On January 4, 2012, the Secretary of Health and Human Services (“HHS”) issued a final notice in the Federal Register announcing the initial set of 26 quality measures for Medicaid-eligible beneficiaries, which covers areas including prevention, care coordination, and chronic disease management. The Affordable Care Act required HHS to issue such measures by January 1, 2012 and complete certain actions over the next two years – establish a Medicaid Quality Measurement Program, create a standardized reporting format for the core set of adult quality measures and procedures to encourage voluntary reporting by the States, annually publish certain recommended changes to the initial measures, and collect, analyze, and make publicly available the information reported by the States.

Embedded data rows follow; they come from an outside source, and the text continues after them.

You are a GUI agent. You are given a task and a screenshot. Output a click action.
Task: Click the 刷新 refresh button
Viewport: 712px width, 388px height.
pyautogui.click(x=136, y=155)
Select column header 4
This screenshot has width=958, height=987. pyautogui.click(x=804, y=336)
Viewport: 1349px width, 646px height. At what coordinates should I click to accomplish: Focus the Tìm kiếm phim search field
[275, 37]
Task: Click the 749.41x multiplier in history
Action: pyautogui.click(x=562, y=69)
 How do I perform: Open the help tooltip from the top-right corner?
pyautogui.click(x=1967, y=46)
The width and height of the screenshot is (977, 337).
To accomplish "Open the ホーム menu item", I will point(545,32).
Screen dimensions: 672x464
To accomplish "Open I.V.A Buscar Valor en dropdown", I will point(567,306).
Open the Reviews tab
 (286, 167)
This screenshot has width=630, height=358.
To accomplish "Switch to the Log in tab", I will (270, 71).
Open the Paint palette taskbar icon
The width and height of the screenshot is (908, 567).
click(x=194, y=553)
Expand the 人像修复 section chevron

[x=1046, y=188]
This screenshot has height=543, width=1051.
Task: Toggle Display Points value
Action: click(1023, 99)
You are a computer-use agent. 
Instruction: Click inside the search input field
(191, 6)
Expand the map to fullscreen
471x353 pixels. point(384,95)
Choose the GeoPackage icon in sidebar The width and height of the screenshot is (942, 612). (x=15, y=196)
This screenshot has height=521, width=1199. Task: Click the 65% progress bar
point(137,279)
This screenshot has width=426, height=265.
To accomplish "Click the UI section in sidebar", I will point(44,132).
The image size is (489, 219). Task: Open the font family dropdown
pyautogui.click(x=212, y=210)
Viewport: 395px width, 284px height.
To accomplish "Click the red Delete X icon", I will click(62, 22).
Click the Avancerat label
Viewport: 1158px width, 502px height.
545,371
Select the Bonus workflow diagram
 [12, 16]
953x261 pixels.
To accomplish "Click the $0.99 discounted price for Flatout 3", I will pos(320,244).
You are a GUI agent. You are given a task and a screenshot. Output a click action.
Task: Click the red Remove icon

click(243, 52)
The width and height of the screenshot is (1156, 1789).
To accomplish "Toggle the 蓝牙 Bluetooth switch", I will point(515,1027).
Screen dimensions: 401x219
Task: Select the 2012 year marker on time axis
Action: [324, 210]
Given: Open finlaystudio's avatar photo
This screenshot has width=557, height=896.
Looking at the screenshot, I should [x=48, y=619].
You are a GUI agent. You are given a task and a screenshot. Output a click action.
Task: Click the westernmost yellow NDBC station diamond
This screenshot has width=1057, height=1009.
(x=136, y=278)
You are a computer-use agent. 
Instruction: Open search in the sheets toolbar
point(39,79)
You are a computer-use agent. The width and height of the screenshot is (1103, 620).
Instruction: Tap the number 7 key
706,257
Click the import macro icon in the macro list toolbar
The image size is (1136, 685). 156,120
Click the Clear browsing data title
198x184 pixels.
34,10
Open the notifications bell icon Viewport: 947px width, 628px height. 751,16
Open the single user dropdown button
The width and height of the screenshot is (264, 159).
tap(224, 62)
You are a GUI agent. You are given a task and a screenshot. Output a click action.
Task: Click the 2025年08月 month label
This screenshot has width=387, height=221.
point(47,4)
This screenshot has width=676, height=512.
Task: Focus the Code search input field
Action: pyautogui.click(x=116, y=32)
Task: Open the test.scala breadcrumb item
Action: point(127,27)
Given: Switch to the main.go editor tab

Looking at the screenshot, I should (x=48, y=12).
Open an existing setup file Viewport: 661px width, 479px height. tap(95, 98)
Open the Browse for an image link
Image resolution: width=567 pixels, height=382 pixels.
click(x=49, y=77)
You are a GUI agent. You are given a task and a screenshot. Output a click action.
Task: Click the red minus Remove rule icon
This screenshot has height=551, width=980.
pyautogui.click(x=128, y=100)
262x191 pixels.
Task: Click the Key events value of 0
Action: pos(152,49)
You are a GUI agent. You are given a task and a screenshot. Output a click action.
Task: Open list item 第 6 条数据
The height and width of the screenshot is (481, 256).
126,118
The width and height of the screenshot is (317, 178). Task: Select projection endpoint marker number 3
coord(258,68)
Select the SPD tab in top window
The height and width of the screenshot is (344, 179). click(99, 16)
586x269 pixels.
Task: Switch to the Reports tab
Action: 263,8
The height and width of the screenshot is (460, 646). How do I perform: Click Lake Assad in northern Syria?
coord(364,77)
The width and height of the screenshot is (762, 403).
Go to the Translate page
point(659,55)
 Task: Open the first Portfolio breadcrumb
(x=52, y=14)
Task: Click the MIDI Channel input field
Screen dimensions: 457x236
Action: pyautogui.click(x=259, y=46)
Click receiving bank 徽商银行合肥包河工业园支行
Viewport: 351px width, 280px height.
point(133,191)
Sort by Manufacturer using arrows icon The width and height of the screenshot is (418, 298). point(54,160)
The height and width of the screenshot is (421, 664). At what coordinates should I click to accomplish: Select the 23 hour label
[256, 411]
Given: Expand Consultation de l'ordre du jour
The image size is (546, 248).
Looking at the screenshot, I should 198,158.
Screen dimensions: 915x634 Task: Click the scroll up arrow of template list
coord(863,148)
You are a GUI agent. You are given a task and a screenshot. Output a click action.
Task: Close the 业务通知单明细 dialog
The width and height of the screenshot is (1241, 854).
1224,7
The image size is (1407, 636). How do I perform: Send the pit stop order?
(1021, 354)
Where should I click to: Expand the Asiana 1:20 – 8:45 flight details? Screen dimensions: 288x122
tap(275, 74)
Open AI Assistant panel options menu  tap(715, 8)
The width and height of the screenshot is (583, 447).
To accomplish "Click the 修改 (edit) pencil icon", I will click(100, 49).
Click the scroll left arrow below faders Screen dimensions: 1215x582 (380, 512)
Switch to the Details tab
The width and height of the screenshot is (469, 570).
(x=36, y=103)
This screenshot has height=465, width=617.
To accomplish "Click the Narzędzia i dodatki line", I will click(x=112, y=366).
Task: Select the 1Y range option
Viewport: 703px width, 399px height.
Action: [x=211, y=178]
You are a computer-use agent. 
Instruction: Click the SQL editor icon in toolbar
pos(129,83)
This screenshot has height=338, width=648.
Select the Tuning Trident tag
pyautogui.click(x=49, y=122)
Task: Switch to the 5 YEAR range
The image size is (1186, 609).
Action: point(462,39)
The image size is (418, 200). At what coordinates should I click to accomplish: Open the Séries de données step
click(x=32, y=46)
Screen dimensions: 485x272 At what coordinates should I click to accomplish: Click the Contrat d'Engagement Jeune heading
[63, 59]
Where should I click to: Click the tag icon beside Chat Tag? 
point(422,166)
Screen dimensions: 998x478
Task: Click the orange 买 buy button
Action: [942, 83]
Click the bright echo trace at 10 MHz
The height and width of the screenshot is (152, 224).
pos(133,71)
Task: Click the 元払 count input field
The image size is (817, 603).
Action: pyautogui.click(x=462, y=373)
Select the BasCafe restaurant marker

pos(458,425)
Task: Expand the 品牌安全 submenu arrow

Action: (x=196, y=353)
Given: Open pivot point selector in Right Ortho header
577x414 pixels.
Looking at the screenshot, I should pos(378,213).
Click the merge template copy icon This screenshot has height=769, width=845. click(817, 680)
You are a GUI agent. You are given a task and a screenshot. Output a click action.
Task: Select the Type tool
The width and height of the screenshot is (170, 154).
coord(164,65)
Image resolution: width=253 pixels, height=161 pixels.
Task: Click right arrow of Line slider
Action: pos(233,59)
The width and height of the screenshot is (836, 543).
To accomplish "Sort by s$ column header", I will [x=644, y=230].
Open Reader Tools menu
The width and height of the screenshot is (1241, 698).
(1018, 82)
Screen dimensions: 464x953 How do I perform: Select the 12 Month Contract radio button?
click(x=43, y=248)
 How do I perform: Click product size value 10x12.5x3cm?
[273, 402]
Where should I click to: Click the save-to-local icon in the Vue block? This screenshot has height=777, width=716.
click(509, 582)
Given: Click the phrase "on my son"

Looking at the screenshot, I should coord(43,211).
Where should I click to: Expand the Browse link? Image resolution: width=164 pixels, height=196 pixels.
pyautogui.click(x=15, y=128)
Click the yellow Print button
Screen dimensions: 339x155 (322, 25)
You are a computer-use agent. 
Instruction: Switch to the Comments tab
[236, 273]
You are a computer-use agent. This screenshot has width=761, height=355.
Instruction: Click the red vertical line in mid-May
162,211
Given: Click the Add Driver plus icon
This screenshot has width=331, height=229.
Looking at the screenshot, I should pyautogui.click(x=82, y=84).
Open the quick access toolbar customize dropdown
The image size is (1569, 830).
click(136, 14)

Identification of the 26 quality measures is an important first step in an overall strategy to encourage and enhance quality improvement for the Medicaid population. CMS worked with the Agency for Healthcare Research and Quality to develop the measures, some of which are already being used by CMS’ EHR incentive program, the Medicare Physician Quality Reporting System, and the Medicare Shared Savings Program. HHS will launch a Technical Assistance and Analytic Support Program to help States collect, report, and use the voluntary core set of adult measures and, over the next year, CMS will phase in components of the Medicaid Adult Quality Measures Program that will help to further identify measurement gap areas and begin testing the collection of some of the initial core measures.
It should be noted that any Medicare-certified ACO will be subject to the 33 quality measures issued this past November by CMS in its Final ACO Rule. It is likely that there will be considerable overlap between the 33 quality measures published last year and these 26 quality measures.